Via Angry Black Woman I found out that Master P is launching a new television network called Better Black Television (BBTV) next year.
The language for the network sounds promising -- "a family friendly network that will provide positive content for a black and brown culture that will appeal to all races with a goal to bring people of color a choice when turning on their television" -- but as ABW blogger Nora points out, Master P as a rapper was typically concerned with purveying booty.
We don't even need to talk about BET to wonder if an all people of color network is really going to get more characters of color into the mainstream view. After all, no matter what its content, an all-PoC network will most likely end up just as ... er ... "ghettoized" as hip-hop entertainment coverage. You might have noticed that, no matter how popular hip-hop is, its stars aren't covered in the mainstream entertainment press ... unless somebody gets arrested. (Chris Brown and Rihanna are two of the top pop singers on the charts right now, but I've seen nothing about their power coupledom in the mainstream celeb press. Why do you suppose that is?)
Ethnic-specific networks can be important as places where people of color actors, producers, writers, and crew can be trained and mentored and become professionals. Ethnically self-determining arts institutions have been building stables of ethnic entertainment professionals for decades, and, especially given the lack of positions for people of color in mainstream arts and entertainment, it's essential.
But ethnic-specific networks (and theaters, and galleries, and publishers, and ...) are easy for the mainstream to ignore. No, the arena for culture-changing diversity will definitely be in the mainstream, not in ethnic-specific networks. So, for anything to change, people of color will have to stop being marginalized on must-see TV.
As this article on race representation in TV at Blackarazzi.com makes clear, most of the black characters and black-centered shows we've known since the Cosbys have been piloted on new networks: Fox, UPN, the WB, the CW. The upstart network fields a lot of black shows to get that audience, then, once it's established, it moves slowly into the center and drops the shows targeted to more marginalized audiences. Girlfriends, an eight-season hit, is a perfect example: it started on UPN, moved to the CW, and then was canceled when the CW's hit (rich, white) shows like Gossip Girl really started to take off.

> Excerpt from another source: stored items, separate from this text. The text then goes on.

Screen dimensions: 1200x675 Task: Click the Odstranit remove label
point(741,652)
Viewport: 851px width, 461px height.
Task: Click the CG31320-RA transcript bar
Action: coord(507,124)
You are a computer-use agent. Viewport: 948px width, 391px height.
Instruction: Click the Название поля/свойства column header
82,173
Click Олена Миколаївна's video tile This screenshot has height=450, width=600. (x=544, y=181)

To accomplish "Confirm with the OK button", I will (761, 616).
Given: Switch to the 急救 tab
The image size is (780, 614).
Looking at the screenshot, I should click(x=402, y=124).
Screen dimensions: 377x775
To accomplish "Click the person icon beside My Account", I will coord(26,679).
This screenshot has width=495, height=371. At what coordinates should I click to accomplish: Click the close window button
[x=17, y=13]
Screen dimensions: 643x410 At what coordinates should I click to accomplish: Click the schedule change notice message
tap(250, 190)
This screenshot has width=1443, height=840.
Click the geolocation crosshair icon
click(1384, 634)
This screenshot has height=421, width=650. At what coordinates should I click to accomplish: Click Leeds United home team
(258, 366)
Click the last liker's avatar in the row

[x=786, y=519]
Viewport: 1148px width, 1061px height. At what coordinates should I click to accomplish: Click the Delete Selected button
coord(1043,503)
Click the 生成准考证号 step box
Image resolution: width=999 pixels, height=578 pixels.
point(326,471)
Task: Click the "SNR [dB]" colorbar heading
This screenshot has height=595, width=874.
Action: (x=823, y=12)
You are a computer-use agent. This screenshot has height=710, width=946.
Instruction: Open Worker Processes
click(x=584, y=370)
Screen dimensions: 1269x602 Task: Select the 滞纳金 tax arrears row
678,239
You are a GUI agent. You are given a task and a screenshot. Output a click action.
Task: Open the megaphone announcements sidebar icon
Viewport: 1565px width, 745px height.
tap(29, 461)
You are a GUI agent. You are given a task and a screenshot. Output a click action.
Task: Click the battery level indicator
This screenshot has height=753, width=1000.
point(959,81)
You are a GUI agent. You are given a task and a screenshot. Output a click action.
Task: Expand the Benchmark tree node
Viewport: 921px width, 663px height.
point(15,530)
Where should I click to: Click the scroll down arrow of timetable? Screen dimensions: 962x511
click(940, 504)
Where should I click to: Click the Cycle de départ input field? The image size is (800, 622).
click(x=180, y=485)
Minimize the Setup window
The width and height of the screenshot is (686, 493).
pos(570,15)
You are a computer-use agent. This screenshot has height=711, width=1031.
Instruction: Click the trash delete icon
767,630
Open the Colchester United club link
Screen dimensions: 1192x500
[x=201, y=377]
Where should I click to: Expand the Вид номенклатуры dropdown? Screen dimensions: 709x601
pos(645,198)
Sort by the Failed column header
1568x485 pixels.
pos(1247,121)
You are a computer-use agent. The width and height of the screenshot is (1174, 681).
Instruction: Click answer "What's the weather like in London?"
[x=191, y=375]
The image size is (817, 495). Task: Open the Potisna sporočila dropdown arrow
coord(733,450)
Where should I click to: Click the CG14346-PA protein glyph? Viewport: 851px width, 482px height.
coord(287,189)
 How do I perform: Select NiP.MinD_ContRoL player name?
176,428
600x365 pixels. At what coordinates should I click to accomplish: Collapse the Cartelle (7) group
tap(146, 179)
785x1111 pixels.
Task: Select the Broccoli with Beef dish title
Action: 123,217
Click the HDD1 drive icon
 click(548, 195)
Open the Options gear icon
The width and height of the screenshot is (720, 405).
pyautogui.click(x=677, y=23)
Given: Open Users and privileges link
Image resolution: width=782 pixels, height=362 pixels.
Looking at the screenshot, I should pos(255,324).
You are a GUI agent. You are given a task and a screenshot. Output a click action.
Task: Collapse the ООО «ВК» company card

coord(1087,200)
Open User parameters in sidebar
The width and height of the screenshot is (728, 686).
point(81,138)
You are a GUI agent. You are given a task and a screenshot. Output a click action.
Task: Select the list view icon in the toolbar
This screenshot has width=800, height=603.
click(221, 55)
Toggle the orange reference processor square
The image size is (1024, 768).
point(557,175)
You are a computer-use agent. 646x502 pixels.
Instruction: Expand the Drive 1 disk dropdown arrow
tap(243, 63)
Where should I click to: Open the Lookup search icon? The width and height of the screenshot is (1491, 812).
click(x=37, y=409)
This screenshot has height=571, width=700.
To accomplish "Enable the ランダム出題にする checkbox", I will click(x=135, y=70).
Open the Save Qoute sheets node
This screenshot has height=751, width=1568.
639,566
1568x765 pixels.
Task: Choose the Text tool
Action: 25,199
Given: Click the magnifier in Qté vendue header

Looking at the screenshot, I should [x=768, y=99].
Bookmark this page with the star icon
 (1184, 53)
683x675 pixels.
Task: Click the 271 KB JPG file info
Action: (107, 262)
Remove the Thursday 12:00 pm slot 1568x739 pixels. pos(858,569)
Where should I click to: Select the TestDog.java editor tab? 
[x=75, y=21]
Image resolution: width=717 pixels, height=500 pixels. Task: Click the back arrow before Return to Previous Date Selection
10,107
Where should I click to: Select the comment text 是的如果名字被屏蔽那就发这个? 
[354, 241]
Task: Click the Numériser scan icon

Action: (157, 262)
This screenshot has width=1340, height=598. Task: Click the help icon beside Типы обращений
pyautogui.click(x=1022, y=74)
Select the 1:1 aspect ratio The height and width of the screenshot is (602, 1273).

The Blackarazzi article mentions the history of popular black shows in the decade after civil rights (Good Times, Sanford and Son, Chico and the Man, etc.) While acknowledging that these shows were full of stereotypes, why do we have no such popular poc shows today?
I think that, aside from the usual disinclination to represent people of color at all, there's now a self-consciousness among decision-makers regarding race that didn't exist in the seventies. They know they'll get it wrong and be attacked for it, but aren't motivated to figure out what they're doing wrong (or hire people of color to do it for them) so that they can do it right.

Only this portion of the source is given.